Check each line of the listing below for the string "width", and copy the ones that have it.

◆ SUPPLIED RECORDS ◆
• • •
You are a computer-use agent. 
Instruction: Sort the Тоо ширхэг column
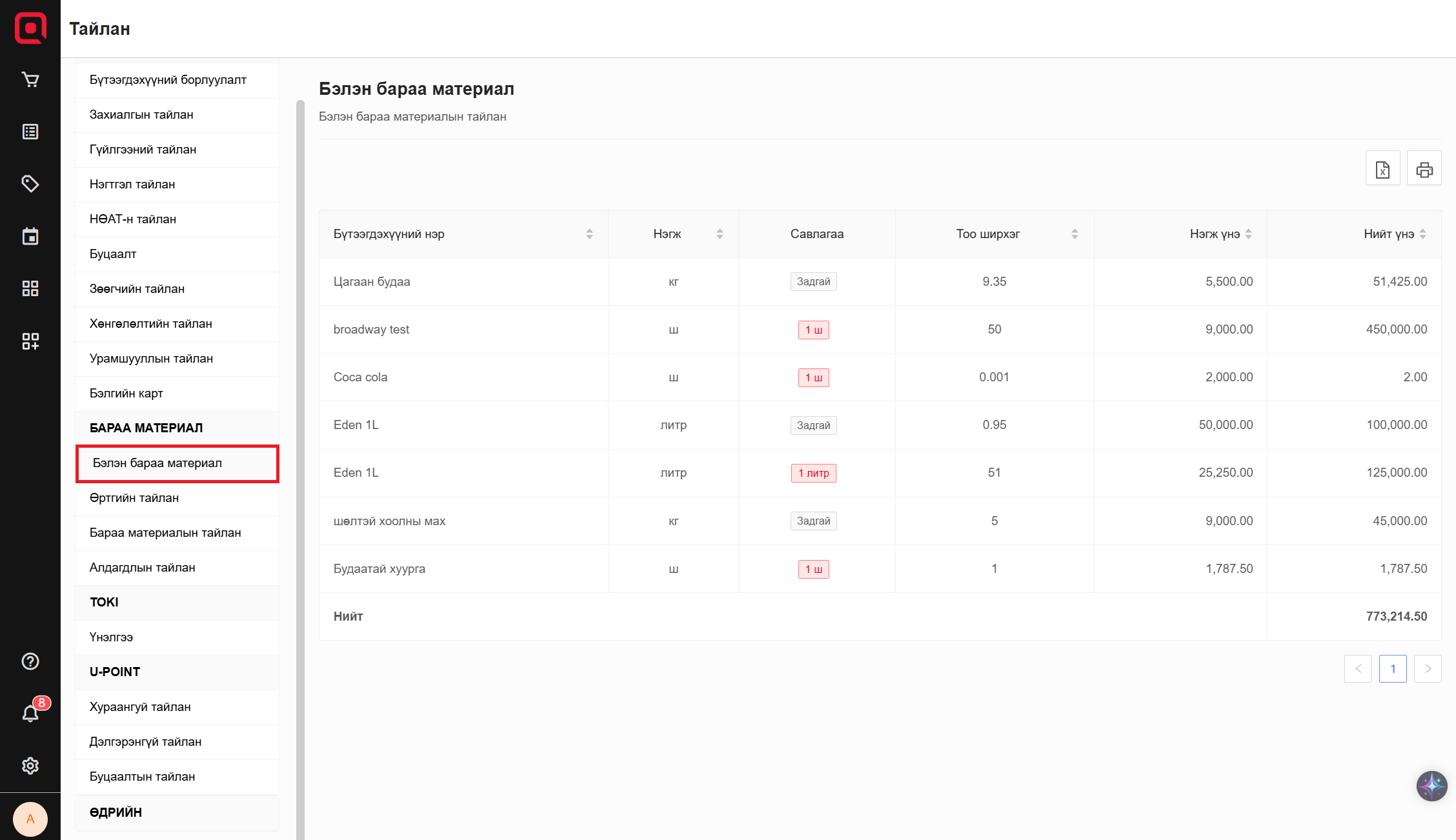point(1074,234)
• • •
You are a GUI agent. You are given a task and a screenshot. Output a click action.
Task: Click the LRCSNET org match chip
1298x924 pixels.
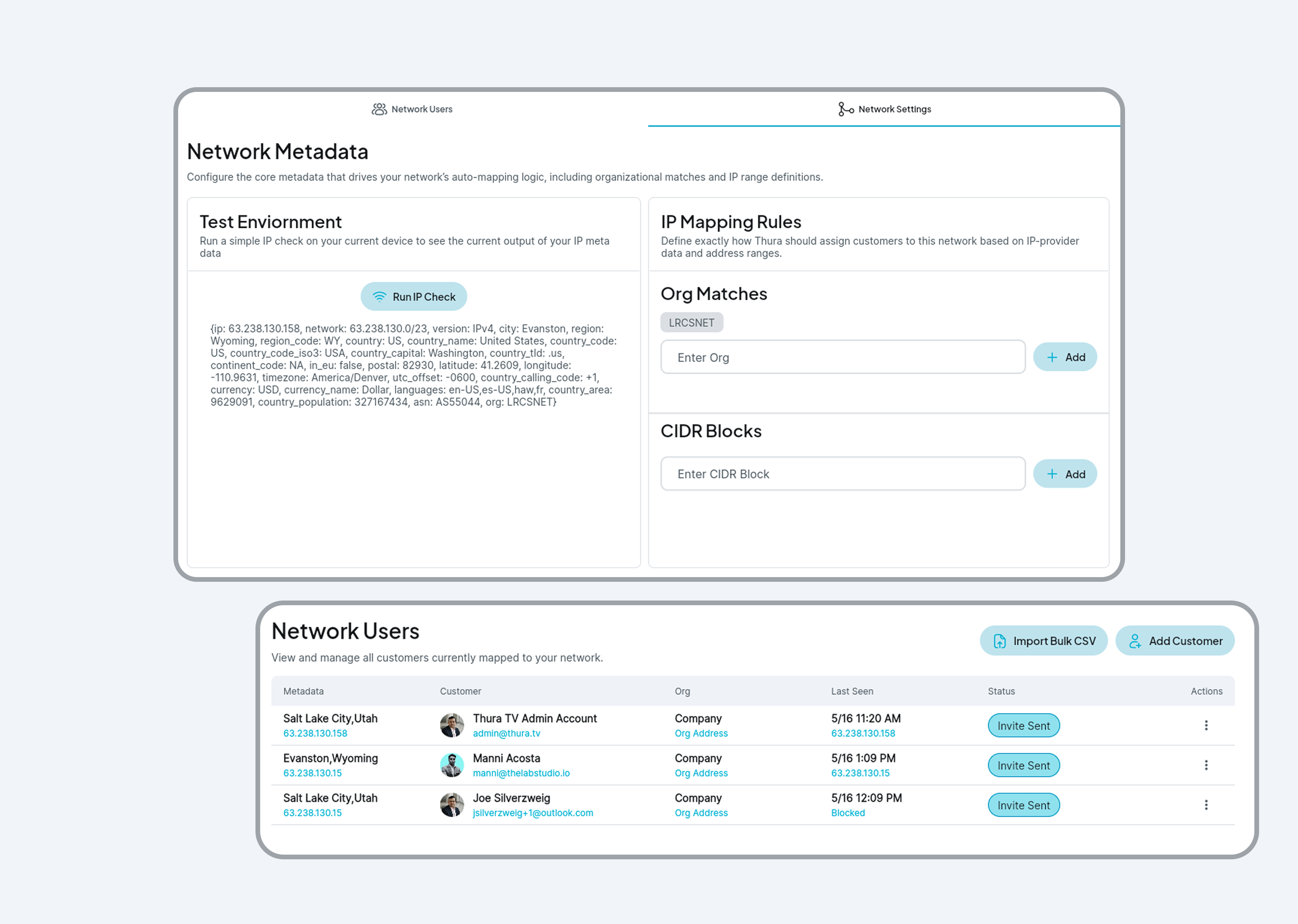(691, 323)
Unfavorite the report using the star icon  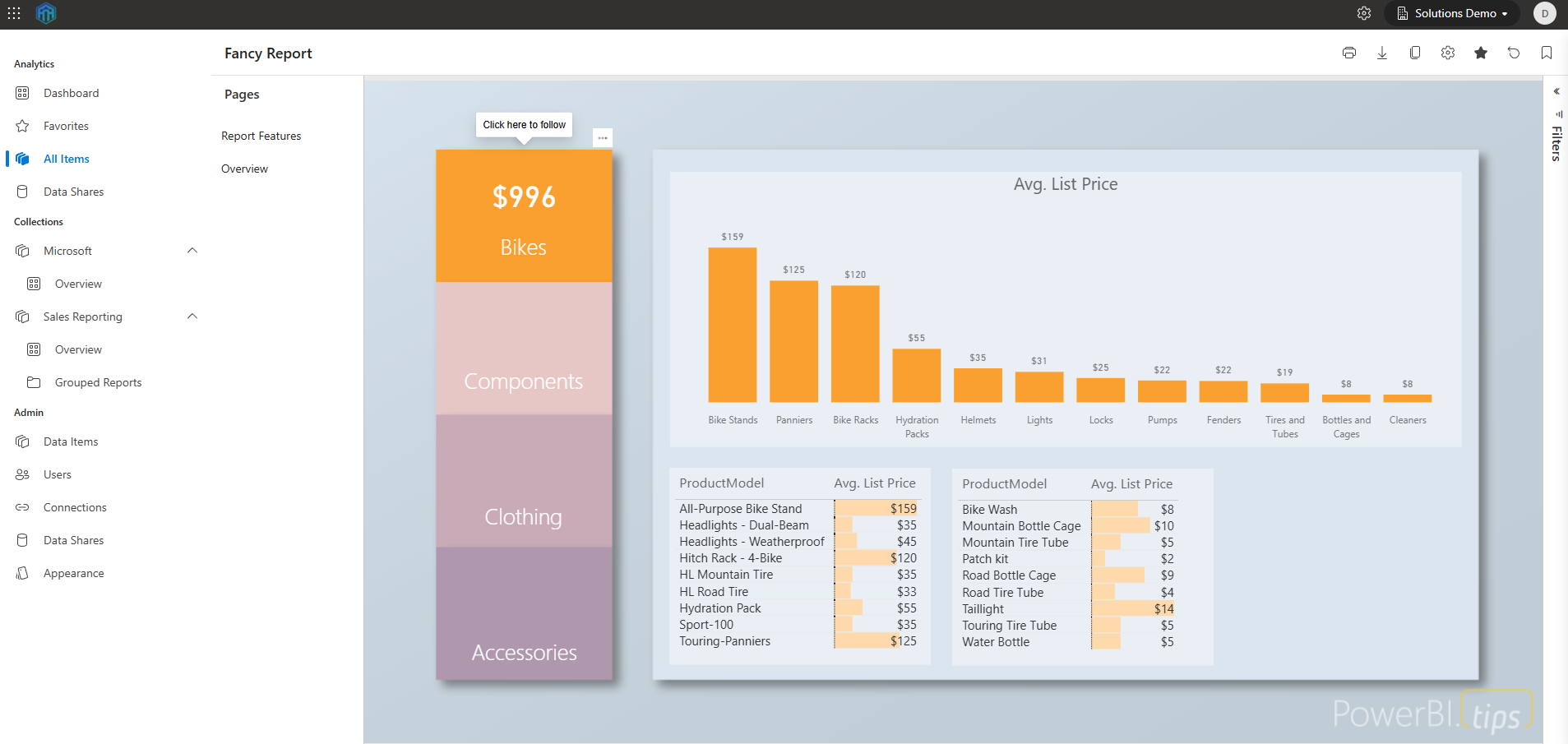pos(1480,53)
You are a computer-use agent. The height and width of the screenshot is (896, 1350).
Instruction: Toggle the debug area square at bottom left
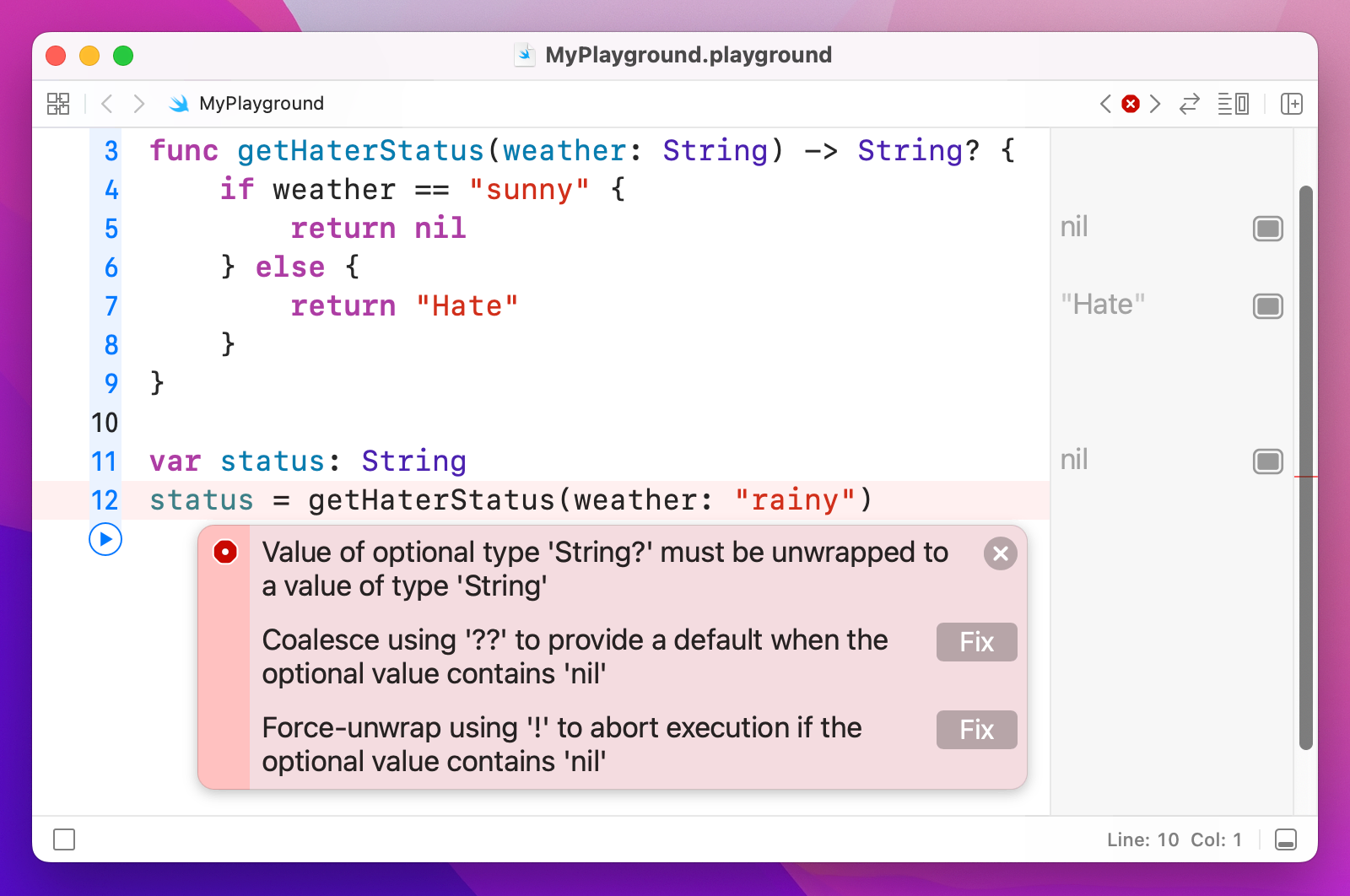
• • •
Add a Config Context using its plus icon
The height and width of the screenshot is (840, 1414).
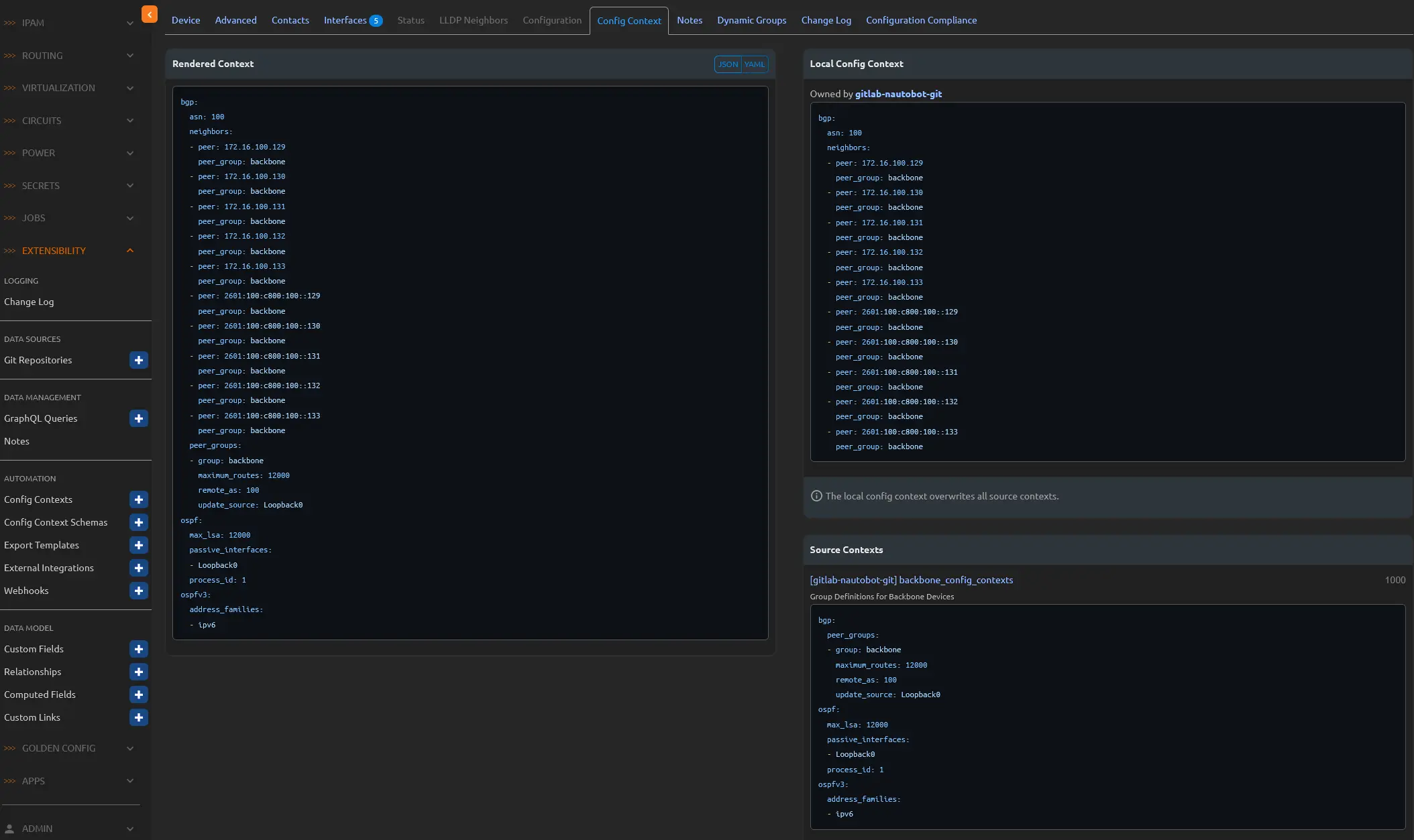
• • •
◆ RESULT OF THIS EXERCISE ◆
You are a computer-use agent. The height and width of the screenshot is (896, 1350).
The height and width of the screenshot is (840, 1414).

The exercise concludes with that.